### TEXT PASSAGE:

You know what I miss most about Burning Man of old? Fire. I know, I know, you've heard all the old-timers pissing and moaning about how Burning Man has changed, and how it's so different now, and blah blah blah. This is all true, of course. Burning Man used to be about getting together in the desert, drinking beer, and blowing shit up. But it caught on so well that we now have this beautiful community of artists and free-thinkers, numbering in the thousands. Unfortunately, this large community brought a whole slew of rules and regulations along with it. Chief amongst these rules in '99 was a ban on fires in your campsite. And fires used to be a pretty important part of the Burn.

And I'm not just talking about fire as a source of warmth. Sure, last year's bite-ass freezing temperatures absolutely sucked without a central fire to huddle around. Our camp spent the nights in 1999 shivering around a tiny Coleman stove, for chrissakes. But there was a city-wide ban on campfires, and we adhered to it, even in the face if near-freezing temperatures. It's amazing how cold the back of a Ryder truck can get when you are forced to attempt sleep there. (A Ryder Truck, you ask? Yeah, we had to move into our truck after the windstorms got so severe that our tent-poles snapped. Twice. Oh, are you a newbie? Welcome to Black Rock City, the Least Friendly Place on Earth, Environmentally Speaking.)

### SHORT TASK A:
Answer these questions from the Burning Man passage:
(i) What was banned in campsites in '99?
(ii) What did the camp shiver around during the nights in 1999?
(iii) Why did the camp have to move into the Ryder truck?
### SHORT TASK B:
Extract everything in the Burning Man passage from "You know what" down to "of the Burn.".

(Click-target data)
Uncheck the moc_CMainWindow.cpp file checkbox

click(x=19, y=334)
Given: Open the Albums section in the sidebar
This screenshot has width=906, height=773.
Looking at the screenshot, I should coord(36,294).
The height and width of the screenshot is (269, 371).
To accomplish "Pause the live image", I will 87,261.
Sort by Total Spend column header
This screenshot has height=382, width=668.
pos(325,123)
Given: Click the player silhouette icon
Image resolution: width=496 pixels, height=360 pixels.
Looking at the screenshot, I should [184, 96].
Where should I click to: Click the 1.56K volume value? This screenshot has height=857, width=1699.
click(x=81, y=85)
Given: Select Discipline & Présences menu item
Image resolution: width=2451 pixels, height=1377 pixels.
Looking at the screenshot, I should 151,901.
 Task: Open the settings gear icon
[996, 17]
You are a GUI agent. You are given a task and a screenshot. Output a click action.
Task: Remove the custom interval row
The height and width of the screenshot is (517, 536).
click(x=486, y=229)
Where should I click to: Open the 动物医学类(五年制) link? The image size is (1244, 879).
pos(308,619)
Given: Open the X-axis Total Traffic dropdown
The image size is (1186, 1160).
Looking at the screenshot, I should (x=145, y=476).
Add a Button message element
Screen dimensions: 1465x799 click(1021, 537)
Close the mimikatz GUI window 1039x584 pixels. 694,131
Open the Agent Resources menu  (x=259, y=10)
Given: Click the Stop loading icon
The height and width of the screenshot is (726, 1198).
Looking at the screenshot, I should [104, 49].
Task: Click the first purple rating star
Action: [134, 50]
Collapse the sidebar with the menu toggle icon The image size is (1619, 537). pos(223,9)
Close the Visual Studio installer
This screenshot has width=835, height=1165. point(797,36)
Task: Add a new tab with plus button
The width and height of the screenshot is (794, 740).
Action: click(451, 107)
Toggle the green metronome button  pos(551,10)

### EXERCISE OUTPUT A:
(i) Fires.
(ii) A tiny Coleman stove.
(iii) The windstorms got so severe that their tent-poles snapped twice.

### EXERCISE OUTPUT B:
You know what I miss most about Burning Man of old? Fire. I know, I know, you've heard all the old-timers pissing and moaning about how Burning Man has changed, and how it's so different now, and blah blah blah. This is all true, of course. Burning Man used to be about getting together in the desert, drinking beer, and blowing shit up. But it caught on so well that we now have this beautiful community of artists and free-thinkers, numbering in the thousands. Unfortunately, this large community brought a whole slew of rules and regulations along with it. Chief amongst these rules in '99 was a ban on fires in your campsite. And fires used to be a pretty important part of the Burn.